Work required> As the answer, give a copy of each line below that includes the word "Share".

Supplied entries>
************

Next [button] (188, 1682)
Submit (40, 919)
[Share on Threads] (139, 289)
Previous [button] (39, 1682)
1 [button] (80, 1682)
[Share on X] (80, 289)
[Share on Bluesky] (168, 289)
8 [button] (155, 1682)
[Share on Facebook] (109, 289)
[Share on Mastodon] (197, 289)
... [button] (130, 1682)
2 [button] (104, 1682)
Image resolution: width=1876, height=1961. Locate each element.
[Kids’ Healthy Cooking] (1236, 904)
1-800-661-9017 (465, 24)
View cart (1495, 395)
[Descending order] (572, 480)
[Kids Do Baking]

************

Solution for this exercise>
[Share on Threads] (139, 289)
[Share on X] (80, 289)
[Share on Bluesky] (168, 289)
[Share on Facebook] (109, 289)
[Share on Mastodon] (197, 289)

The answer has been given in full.